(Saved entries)
((

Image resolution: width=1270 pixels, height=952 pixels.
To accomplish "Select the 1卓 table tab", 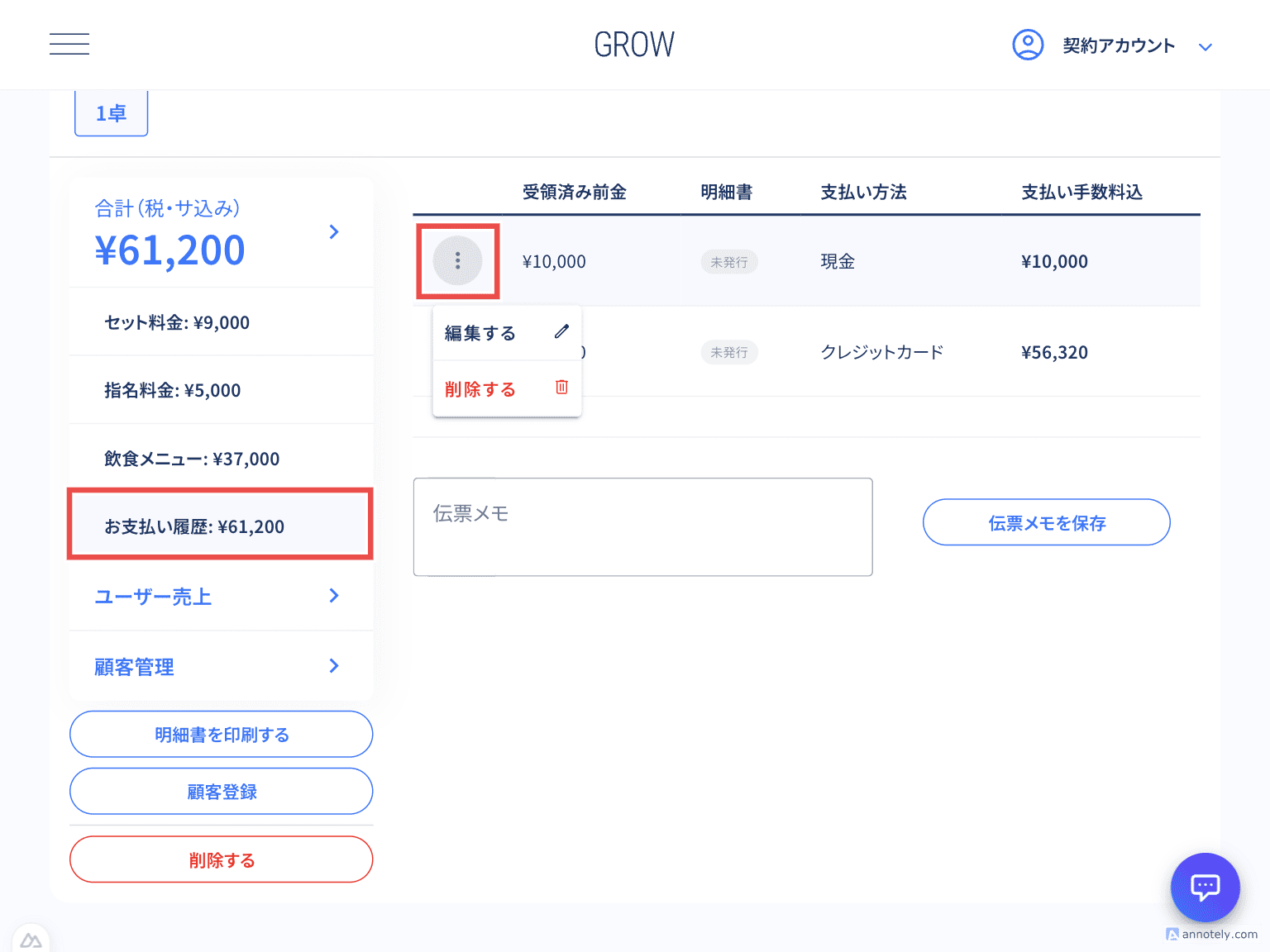I will 112,113.
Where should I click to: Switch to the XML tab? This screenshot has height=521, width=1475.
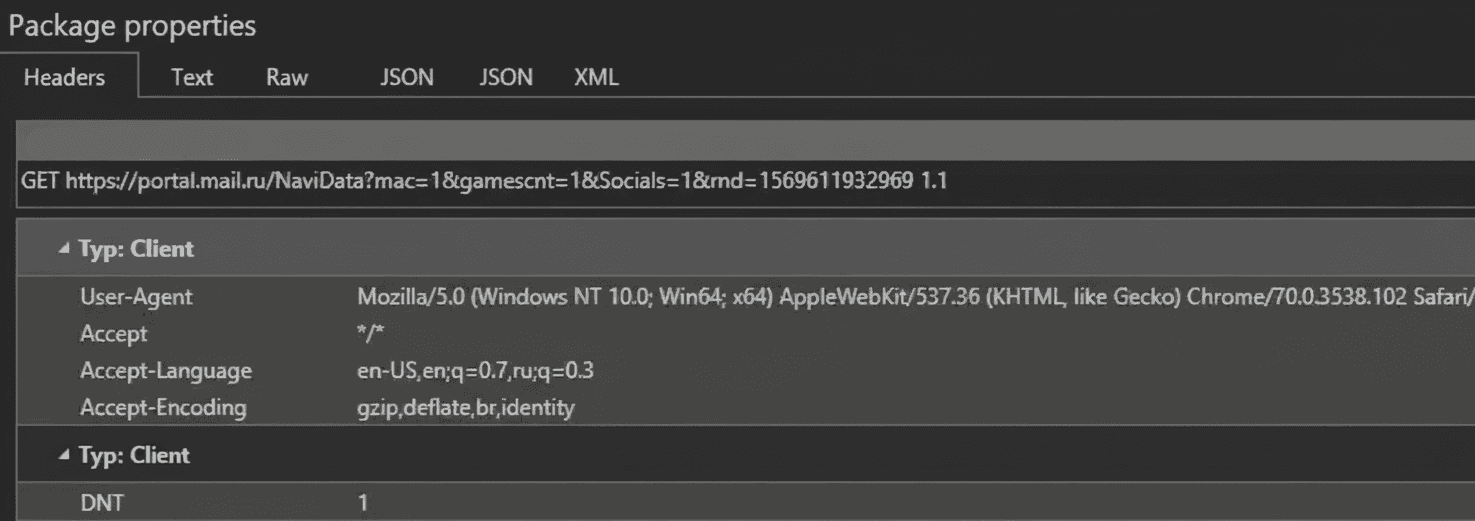(x=596, y=77)
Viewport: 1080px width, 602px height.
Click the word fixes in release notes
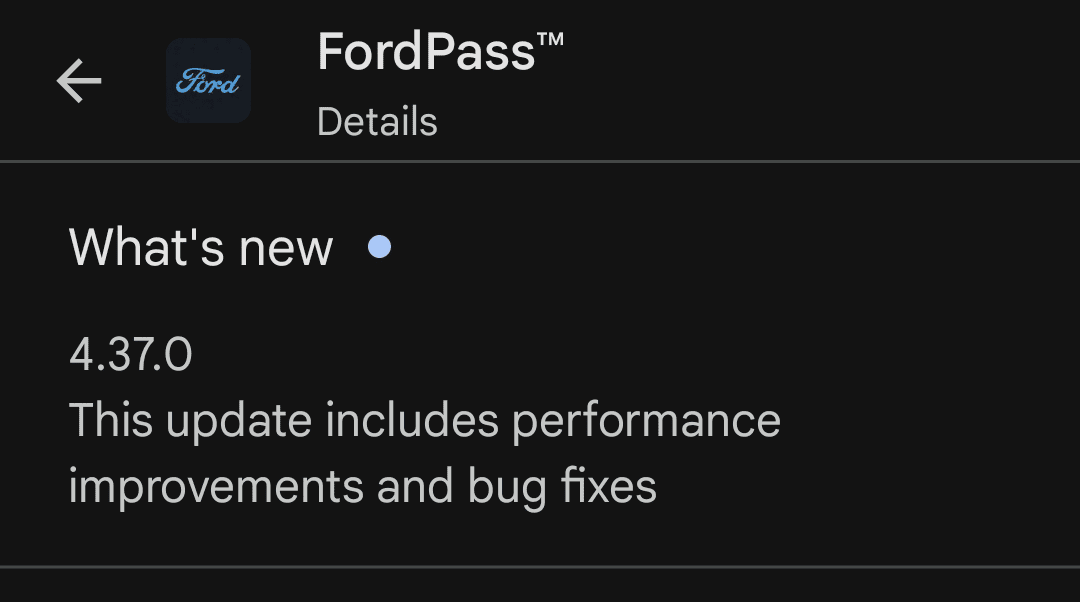(609, 486)
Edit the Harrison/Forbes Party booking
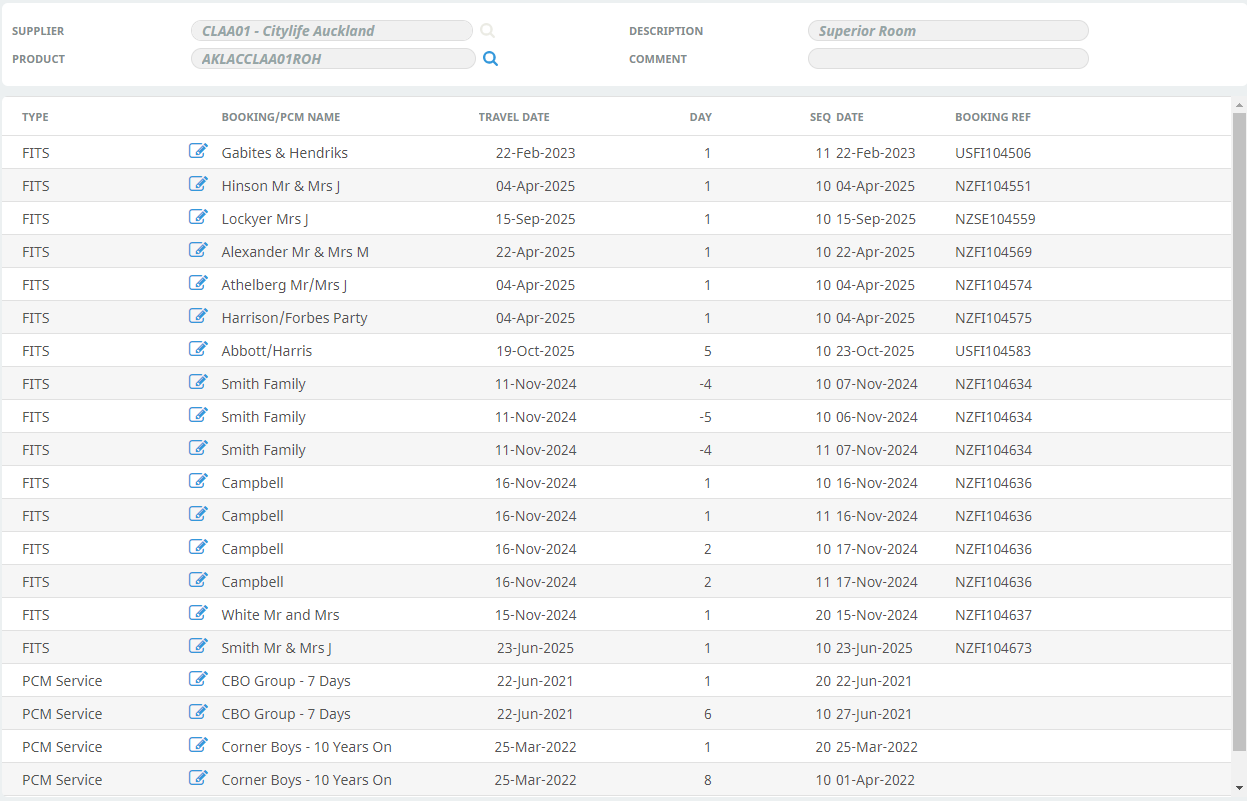Image resolution: width=1247 pixels, height=801 pixels. click(x=198, y=317)
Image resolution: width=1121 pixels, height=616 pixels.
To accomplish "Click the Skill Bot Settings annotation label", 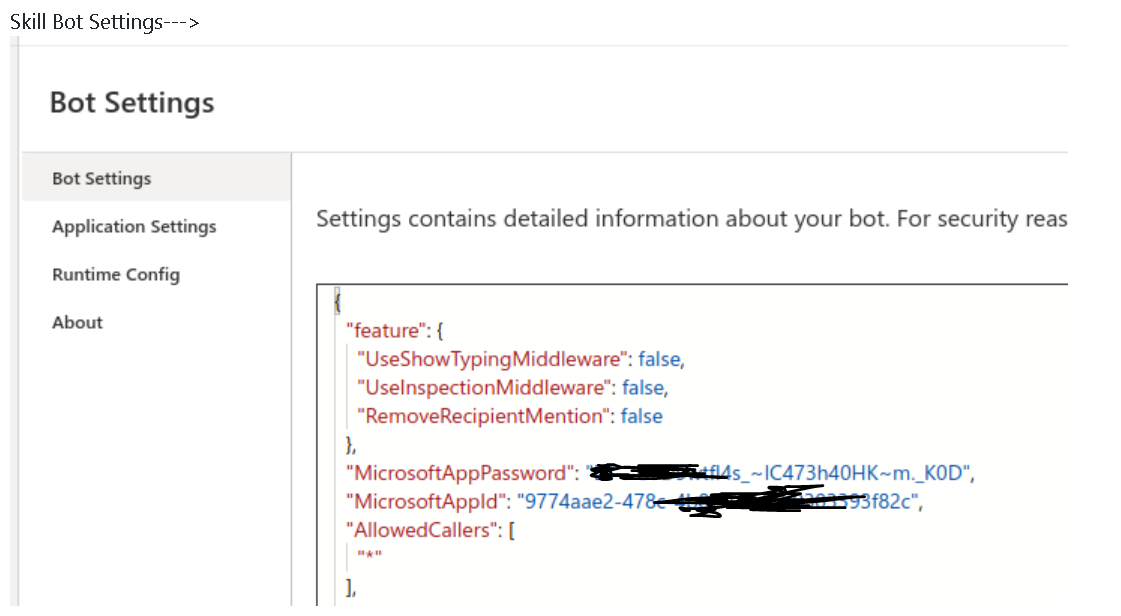I will click(103, 20).
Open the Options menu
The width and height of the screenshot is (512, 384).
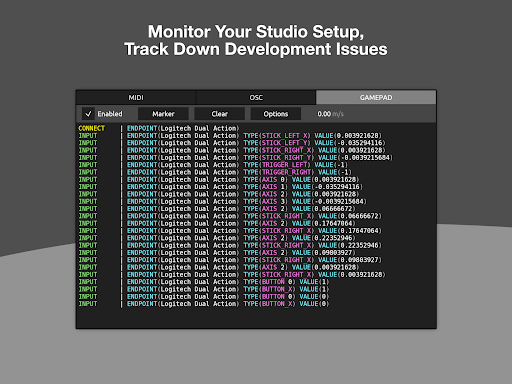pyautogui.click(x=276, y=114)
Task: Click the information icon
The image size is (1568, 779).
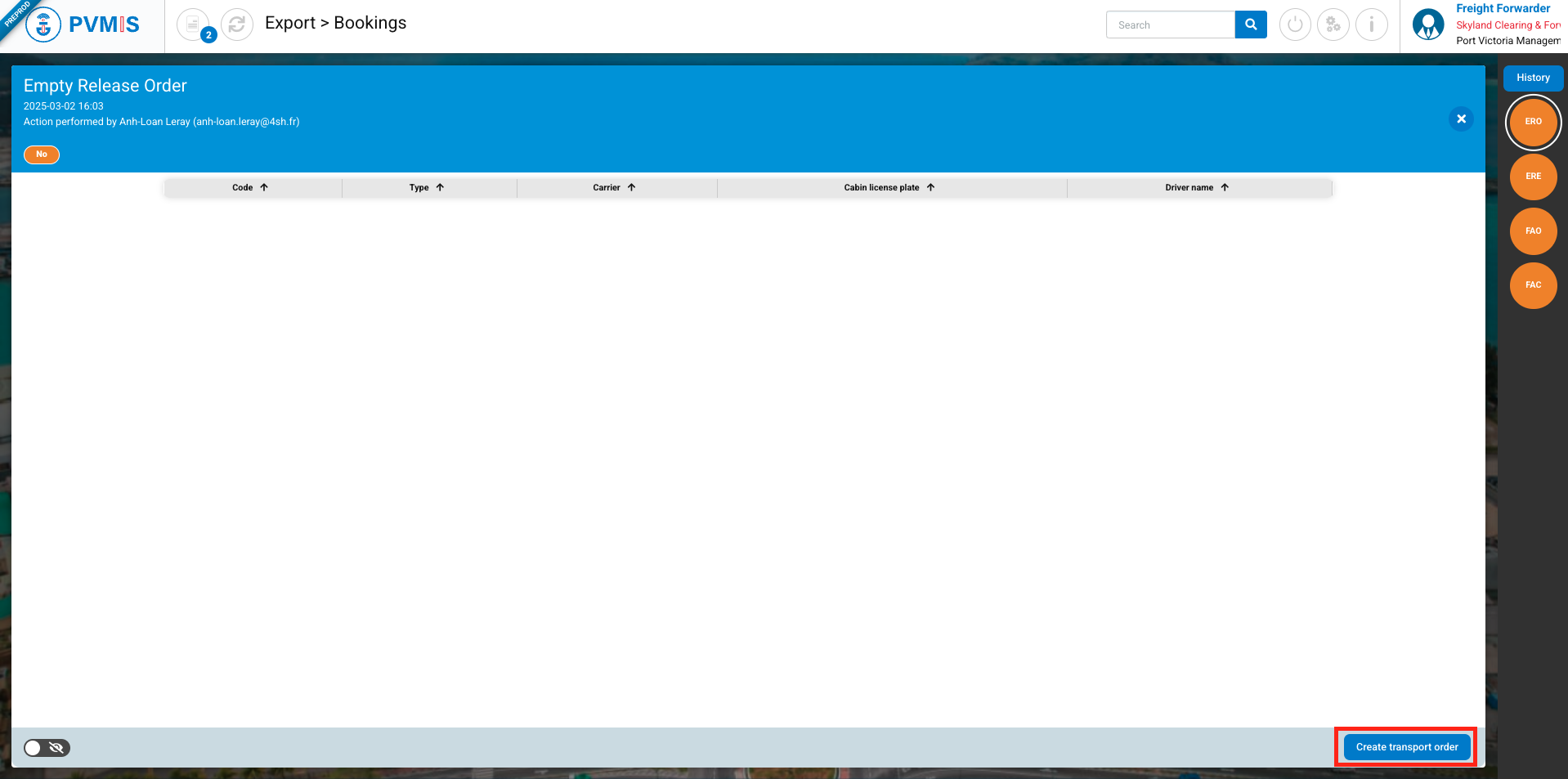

))

The task: Working from the line with "Task: Click the information icon" down through the last line of the records, give every line again exactly, but no pictures.

Exercise output:
Task: Click the information icon
The image size is (1568, 779).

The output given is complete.